## Source extract:
:::
The DBSlayer handler can be configured to run under a directory in
your current web server, but concentrating the work load on the same
box is not recommended. Setting up an independent Cherokee server on
another box or port using only the dbslayer handler in its Default
rule is a good idea. This will allow having your database balancer
fully isolated, which is by far much more secure and easy to monitor
and manage.
Keep in mind that each DBSlayer handler can manage a single database
(or a set of replicated slaves to balance among). Thus you will have
to set up multiple rules in Cherokee, or even multiple instances in
different ports, in case you need to use several databases.
The handler can be used to perform both read and write operations,
although the balancing part only makes sense for SELECT
operations. When performing INSERT operations, keep in mind that DB
synchronization must be managed elsewhere. When you perform an
INSERT, the Cherokee DB balancer will return a tuple indicating
whether it succeeded or not, the number of rows affected, a rollback
flag, etc. It will not, however, replicate the operation among each
one of you MySQL servers. These arrangements must be made
independently using mechanisms suitable for the task.
:::
## Given data:
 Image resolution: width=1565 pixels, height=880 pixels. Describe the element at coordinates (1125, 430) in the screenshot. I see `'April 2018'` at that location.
:::
## To-do list:
• a. In the DBSlayer handler text, for which type of operation does the balancing part make sense?
• b. Transcribe the part of the DBSlayer handler text that opens with the words containing "The DBSlayer handler can" and closes with "and manage.".

## The replies:
• a. SELECT operations.

• b.
The DBSlayer handler can be configured to run under a directory in
your current web server, but concentrating the work load on the same
box is not recommended. Setting up an independent Cherokee server on
another box or port using only the dbslayer handler in its Default
rule is a good idea. This will allow having your database balancer
fully isolated, which is by far much more secure and easy to monitor
and manage.